At first I thought it was just the air conditioning. Pleasantly cool in the theater compared to the sweltering outdoor temperatures, any movie would seem great, I said. Then the quirkiness began – offbeat movies are some of my favorites – and I thought that was it – an hour and a half of air conditioning and some intelligent, witty humor.
But it quickly became clear that “An Ideal Husband” was going to more than that. Based on the play by Oscar Wilde, this film set in late 19th century London captivates the viewer with its humor, insight and brilliant acting.
Cate Blanchett (“Elizabeth”) plays Lady Gertrud Chiltern, a beautiful and seemingly perfect wife of a successful, and equally perfect British government minister. They have an idyllic life together until a conniving former schoolmate of Gertrud’s, Laura Cheveley played by Julianne Moore, blackmails Sir Robert Chiltern, played by Jeremy Northam (who also stars in this season’s less insightful British period film “The Winslow Boy”).
Robert’s long-time friend Lord Goring, played so perfectly pompously by Rupert Everett, comes to the rescue – but not without forcing someone, namely Lady Gertrud, to break her rigid moral boundaries.
The movie, which is filmed in such a way as to retain the intimacy of a play while allowing the freedoms of a film, is a tale of the value of honesty and the necessity of deceit.
While the literal offenses deemed highly immoral and unthinkable in the film seem out-of-date in today’s social and political climate, Gertrud, the most moral figure, allows viewers to stretch the lessons to today’s environment.
Her intense honesty seems incompatible with a continued romance with Lord Chiltern, who she now knows is flawed. However, it becomes clear that in life – then and now – some things need to be overlooked for the sake of happiness, and in some cases, ones own moral compass needs to be compromised in order to preserve that happiness.
The film’s morality lesson becomes even more ironic when Lord Goring does a noble deed by agreeing to marry Cheveley even though he does not love her in order to help his friends.
The morality lessons are important to the amazing quality of the film, but the humor and lightness which pervades all aspects are even more entertaining.
Everett plays Lord Goring with the perfect mix of abhorrent self-centered qualities and likeable charm. His courtship-of-sorts with Mabel Chiltern, Lord Chiltern’s sister played by Minnie Driver (“Circle of Friends” and “Good Will Hunting”) is hilarious. Driver performs wonderfully, as do all actors in this star-filled film – most notably Blanchett and Everett.

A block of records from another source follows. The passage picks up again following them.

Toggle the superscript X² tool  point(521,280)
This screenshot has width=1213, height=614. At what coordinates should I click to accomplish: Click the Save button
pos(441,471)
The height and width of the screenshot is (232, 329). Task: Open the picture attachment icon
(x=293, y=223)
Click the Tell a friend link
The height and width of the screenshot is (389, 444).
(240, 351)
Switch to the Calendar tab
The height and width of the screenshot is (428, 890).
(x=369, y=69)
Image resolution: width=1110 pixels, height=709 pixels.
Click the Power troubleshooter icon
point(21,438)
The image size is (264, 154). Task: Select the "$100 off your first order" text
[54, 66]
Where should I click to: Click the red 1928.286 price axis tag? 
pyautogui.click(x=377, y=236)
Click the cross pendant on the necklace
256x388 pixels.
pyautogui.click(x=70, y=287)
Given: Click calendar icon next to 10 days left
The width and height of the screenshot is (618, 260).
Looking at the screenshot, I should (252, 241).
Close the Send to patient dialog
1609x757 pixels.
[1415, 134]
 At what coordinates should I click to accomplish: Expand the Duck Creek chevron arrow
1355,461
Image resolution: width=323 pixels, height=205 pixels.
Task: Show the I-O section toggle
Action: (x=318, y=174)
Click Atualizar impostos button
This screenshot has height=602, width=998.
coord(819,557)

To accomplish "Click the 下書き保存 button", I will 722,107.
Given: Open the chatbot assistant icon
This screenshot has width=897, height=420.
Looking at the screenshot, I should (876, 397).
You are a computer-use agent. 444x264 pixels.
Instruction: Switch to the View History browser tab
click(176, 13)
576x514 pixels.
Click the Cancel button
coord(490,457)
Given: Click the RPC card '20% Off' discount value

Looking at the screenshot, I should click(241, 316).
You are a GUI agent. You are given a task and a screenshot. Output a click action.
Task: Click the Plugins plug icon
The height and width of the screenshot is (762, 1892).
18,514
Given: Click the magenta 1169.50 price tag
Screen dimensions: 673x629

This film also replicates many of the quintessential Wilde lines in the play. “To love oneself is the beginning of a lifelong romance,” Goring says to his butler in one scene.
Its quiet charm and small, self-confident manner make this film perfect for the summer season so normally filled with no-brainer action movies.
“An Ideal Husband” is much more than a few hours of coolness – it’s a delectable treat that is so far one of the best movies of the year.